[BEGIN Input rows]

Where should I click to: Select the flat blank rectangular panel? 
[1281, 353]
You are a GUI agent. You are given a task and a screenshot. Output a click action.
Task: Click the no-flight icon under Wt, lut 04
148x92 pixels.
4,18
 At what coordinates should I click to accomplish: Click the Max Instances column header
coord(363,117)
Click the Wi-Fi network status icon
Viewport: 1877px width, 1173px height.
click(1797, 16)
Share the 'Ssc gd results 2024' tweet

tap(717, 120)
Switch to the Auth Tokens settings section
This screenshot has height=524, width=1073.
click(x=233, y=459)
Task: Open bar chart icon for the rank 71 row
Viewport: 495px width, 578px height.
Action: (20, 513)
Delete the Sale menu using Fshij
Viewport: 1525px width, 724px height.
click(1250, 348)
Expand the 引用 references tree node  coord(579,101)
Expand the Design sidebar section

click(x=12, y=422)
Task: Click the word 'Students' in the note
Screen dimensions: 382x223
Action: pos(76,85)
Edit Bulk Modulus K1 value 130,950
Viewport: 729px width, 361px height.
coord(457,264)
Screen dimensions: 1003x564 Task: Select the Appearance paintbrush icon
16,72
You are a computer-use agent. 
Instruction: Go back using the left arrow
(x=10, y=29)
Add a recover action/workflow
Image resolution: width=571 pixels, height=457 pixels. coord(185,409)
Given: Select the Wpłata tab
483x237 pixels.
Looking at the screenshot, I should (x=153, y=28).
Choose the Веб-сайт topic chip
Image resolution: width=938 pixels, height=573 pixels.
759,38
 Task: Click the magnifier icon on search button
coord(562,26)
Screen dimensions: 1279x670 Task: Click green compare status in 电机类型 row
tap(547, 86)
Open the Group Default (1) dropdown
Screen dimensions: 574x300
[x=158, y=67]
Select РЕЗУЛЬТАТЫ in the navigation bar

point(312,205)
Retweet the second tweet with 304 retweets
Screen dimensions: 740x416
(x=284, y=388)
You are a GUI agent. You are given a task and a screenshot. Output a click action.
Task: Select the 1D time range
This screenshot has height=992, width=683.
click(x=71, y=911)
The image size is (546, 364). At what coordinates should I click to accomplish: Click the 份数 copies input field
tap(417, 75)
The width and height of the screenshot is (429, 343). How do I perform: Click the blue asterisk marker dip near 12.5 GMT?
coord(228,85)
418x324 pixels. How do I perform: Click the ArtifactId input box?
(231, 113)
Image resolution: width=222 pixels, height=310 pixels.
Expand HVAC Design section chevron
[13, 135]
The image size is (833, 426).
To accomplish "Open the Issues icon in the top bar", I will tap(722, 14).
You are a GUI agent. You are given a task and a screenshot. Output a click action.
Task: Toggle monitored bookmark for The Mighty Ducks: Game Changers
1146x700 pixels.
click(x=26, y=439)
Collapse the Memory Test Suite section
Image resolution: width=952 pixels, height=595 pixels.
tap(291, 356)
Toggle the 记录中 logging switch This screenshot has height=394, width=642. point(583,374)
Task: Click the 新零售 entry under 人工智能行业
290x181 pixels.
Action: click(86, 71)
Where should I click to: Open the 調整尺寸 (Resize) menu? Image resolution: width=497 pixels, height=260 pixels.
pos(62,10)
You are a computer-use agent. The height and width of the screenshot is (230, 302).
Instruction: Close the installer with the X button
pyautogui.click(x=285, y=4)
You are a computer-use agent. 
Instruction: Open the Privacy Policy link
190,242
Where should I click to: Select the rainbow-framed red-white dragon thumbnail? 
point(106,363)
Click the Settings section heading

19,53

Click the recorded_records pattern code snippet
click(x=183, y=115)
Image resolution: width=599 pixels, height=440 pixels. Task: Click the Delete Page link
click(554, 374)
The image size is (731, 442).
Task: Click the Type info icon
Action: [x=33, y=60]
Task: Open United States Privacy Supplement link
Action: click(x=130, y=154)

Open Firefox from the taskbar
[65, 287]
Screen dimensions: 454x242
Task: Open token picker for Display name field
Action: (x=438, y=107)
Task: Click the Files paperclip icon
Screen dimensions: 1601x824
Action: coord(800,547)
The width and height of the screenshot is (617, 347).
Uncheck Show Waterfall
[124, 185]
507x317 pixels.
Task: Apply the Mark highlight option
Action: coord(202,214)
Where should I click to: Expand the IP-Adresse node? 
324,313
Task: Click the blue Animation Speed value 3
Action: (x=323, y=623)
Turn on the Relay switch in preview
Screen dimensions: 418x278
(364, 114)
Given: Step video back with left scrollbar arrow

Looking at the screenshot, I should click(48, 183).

[END Input rows]

*Problem to solve*.
Copy out word for word the lines of the records starting with the line that contains "Select РЕЗУЛЬТАТЫ in the navigation bar" and going on through the line that contains "click(x=71, y=911)".

*Solution to this problem*.
Select РЕЗУЛЬТАТЫ in the navigation bar

point(312,205)
Retweet the second tweet with 304 retweets
Screen dimensions: 740x416
(x=284, y=388)
You are a GUI agent. You are given a task and a screenshot. Output a click action.
Task: Select the 1D time range
This screenshot has height=992, width=683.
click(x=71, y=911)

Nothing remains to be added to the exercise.